There are other forms of disadvantage which have not, perhaps, received as much attention from either legislators or the media. One most distressing area that has occupied the attention of this House in recent months and very recently occupied the attention of the national media is the problem of the homeless young people. This problem I hope to meet head-on, and to do so in consultation and co-operation with a number of my ministerial colleagues.
Central to the report are chapters 10, 11 and 12, which describe the present range of services to young people, define the new youth service proposed, assess youth service needs and outline how a possible structure for the youth service might be built. When we speak of a comprehensive youth service, what is meant? The committee recommend that youth work service — that is out-of-school education provided in the main by voluntary organisations — together with special services to youth, such as information and advice centres, youth encounter projects, work with detached or disadvantaged young people, should both be encompassed by a new national youth service. This new service, which would be provided by local youth service committees representative of voluntary and statutory agencies, would be comprehensive in two ways. It would be available to all young people throughout the State, and it would comprehend a whole range of services as required by young people from time to time or place to place.
It would be quite wrong of me to conclude without taking the opportunity of paying tribute to the tens of thousands of volunteers who shoulder so ably the burden of the youth service at present.

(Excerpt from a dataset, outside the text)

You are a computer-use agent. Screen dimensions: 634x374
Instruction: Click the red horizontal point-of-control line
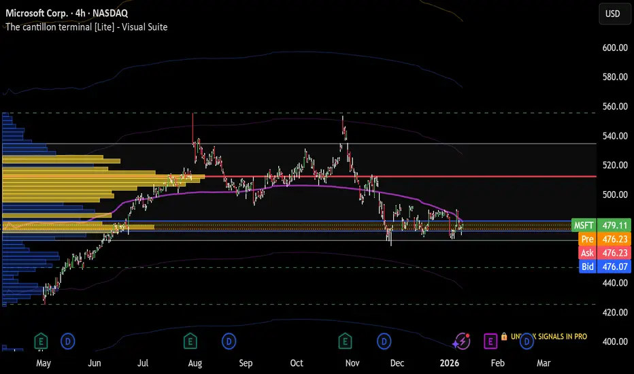tap(400, 176)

The Costello Report acknowledged their tremendous contribution to the development and welfare of our young people, and went so far as to design its recommendations for a comprehensive youth service around the very real and substantial achievements of voluntary youth organisations.
As I indicated earlier, the report concludes with an acknowledgment that those recommendations which are accepted will fall to be implemented in stages. I believe that a planned, phased, approach will also be necessary, both because resources are limited, and because we need to keep learning. As we go we put ourselves in a position to review our progress, to identify our strengths and, having identified them build on them, and to eliminate the weaknesses that will emerge. It follows from that logic that any rigid approach, any blanket prescription for the whole country could prove quite disastrous. I do not expect on reflection that any Member of the Seanad or any of the groups interested would argue for such a course of action. What we all desire at this stage is steady, constructive advice based on a clear picture of where we want to go.
I look forward very much to hearing the views of Senators. I simply want to reiterate that there will be no shelving of this report, no attempt to talk away a commitment that the report is receiving the most urgent attention. It is against that background of urgent attention that the views of Senators are now so timely.